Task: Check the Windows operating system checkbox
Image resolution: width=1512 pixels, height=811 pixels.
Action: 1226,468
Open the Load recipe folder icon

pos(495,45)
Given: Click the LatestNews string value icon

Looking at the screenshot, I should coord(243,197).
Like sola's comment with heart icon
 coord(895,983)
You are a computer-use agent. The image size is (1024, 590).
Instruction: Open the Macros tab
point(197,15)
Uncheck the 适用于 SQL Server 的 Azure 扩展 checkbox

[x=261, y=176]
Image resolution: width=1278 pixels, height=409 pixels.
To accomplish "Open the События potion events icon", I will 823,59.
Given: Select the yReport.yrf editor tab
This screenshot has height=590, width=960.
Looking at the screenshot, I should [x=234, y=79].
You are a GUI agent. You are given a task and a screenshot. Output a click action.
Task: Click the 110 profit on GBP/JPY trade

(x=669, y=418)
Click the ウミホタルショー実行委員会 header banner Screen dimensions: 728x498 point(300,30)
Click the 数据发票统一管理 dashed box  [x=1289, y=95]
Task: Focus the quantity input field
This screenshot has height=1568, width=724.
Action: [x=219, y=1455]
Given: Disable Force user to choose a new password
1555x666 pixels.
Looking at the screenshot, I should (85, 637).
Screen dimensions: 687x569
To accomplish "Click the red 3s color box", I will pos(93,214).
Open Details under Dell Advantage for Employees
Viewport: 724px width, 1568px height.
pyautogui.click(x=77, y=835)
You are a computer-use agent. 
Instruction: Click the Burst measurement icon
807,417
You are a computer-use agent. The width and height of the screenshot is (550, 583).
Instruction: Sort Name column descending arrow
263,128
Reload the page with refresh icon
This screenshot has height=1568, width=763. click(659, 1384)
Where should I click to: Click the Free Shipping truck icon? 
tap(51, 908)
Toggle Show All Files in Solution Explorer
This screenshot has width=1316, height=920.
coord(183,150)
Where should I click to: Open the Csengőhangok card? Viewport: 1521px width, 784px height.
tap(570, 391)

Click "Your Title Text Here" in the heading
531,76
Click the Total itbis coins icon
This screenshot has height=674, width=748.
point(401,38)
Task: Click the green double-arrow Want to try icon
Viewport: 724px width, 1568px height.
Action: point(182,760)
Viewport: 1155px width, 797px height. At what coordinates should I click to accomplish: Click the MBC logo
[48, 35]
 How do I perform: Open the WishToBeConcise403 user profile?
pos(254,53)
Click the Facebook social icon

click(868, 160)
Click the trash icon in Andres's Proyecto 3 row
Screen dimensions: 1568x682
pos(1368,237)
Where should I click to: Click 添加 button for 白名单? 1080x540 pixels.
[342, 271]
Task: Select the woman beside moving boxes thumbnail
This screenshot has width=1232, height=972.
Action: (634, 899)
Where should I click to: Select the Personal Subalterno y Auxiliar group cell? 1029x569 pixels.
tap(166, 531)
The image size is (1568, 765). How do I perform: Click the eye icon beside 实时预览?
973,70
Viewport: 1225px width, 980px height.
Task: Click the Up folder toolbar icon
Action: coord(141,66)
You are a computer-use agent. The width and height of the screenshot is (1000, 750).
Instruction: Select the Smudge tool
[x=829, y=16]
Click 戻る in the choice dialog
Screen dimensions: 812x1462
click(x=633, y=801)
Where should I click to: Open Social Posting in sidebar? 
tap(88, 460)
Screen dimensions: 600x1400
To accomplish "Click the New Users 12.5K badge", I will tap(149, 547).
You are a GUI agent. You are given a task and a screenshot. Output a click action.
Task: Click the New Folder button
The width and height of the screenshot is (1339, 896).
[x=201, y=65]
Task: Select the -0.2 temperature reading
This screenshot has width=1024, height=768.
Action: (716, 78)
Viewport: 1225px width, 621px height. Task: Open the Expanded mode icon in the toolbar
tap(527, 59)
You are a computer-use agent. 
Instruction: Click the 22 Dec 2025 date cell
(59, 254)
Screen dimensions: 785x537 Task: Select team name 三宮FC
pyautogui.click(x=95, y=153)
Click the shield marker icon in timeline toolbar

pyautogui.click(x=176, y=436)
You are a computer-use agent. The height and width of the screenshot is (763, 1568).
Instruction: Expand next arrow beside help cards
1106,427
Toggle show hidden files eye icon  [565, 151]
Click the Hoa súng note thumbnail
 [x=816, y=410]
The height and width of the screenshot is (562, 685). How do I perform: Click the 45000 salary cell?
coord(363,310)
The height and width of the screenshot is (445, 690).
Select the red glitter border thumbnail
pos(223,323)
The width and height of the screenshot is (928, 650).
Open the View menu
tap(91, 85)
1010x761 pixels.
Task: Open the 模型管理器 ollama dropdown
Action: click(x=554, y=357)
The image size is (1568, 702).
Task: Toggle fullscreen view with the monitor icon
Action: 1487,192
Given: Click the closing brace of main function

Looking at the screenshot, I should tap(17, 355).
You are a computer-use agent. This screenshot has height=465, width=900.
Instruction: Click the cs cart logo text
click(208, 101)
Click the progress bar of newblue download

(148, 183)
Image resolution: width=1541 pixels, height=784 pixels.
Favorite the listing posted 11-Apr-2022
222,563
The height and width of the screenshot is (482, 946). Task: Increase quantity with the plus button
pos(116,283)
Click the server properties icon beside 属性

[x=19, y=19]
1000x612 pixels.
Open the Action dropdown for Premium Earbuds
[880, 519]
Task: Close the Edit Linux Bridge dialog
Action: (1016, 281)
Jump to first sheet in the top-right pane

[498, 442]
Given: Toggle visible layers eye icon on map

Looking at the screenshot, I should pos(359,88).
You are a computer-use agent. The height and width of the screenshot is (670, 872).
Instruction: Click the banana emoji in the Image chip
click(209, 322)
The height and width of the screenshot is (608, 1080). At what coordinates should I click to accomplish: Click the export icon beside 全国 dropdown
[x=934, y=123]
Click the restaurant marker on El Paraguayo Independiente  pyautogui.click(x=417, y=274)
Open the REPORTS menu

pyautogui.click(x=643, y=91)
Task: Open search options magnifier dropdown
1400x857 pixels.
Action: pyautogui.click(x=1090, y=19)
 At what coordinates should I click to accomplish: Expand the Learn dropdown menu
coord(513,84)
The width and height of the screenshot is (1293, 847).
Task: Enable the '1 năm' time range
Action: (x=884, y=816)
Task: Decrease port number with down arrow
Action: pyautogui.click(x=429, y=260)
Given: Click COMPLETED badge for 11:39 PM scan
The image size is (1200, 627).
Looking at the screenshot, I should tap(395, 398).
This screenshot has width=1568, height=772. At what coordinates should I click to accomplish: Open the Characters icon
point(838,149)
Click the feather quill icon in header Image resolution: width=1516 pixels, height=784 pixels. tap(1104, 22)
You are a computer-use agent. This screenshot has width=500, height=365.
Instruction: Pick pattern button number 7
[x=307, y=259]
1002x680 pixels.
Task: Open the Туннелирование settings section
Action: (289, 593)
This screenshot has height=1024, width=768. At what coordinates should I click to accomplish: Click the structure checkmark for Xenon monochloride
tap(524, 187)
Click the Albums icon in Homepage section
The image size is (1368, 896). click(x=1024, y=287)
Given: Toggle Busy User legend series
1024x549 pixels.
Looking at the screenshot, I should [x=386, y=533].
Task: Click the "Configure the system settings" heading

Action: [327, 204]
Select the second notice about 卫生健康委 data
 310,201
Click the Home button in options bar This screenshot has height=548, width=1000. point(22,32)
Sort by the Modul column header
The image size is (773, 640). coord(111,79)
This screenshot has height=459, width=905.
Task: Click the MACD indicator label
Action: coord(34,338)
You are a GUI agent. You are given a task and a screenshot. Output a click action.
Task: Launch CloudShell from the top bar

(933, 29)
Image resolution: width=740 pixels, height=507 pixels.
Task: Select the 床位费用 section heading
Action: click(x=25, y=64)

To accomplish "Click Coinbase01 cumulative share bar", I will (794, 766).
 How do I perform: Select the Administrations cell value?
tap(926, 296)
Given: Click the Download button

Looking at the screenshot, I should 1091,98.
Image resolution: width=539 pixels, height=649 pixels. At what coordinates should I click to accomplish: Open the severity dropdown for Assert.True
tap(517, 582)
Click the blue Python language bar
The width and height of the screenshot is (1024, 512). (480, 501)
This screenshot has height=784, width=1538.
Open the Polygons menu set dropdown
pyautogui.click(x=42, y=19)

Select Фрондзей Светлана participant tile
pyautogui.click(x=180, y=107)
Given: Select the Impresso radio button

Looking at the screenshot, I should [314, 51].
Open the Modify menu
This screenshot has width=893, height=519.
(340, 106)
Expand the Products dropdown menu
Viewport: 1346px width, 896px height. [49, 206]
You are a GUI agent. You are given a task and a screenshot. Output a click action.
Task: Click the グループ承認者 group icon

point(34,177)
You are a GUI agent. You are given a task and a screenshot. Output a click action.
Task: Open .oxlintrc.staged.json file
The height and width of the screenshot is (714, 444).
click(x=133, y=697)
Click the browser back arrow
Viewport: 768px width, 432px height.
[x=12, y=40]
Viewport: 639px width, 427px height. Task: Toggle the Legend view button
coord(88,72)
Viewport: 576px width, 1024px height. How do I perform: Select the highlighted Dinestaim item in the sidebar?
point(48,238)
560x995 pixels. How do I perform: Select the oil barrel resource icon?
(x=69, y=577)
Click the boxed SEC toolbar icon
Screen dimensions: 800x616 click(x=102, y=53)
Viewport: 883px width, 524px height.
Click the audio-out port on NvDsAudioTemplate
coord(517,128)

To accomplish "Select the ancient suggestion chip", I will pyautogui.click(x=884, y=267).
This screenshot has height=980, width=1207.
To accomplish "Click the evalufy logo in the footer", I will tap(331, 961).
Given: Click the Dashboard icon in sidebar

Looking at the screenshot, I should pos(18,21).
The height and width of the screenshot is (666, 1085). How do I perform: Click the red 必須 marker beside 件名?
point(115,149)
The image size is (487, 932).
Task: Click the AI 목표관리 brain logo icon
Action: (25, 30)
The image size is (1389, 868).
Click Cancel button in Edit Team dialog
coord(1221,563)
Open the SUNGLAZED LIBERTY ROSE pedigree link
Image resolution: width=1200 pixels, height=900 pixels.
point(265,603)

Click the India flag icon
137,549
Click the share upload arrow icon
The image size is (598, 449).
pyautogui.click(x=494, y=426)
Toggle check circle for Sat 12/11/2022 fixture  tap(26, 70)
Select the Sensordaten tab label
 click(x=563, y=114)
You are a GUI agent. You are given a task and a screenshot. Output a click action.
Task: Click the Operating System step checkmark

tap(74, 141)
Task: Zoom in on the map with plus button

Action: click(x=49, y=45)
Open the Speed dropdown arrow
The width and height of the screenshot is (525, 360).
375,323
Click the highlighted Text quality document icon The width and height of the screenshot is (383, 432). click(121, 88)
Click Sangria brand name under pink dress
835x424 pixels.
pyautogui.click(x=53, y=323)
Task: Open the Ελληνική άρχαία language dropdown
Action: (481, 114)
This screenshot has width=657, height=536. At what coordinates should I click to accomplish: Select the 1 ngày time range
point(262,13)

What is expected: When the line containing "Given: Select the yReport.yrf editor tab" is reached, include it and stop. Until then, output each line of the entries exactly as given, starting from the first.

Response for this exercise:
Task: Check the Windows operating system checkbox
Image resolution: width=1512 pixels, height=811 pixels.
Action: 1226,468
Open the Load recipe folder icon

pos(495,45)
Given: Click the LatestNews string value icon

Looking at the screenshot, I should coord(243,197).
Like sola's comment with heart icon
 coord(895,983)
You are a computer-use agent. The image size is (1024, 590).
Instruction: Open the Macros tab
point(197,15)
Uncheck the 适用于 SQL Server 的 Azure 扩展 checkbox

[x=261, y=176]
Image resolution: width=1278 pixels, height=409 pixels.
To accomplish "Open the События potion events icon", I will 823,59.
Given: Select the yReport.yrf editor tab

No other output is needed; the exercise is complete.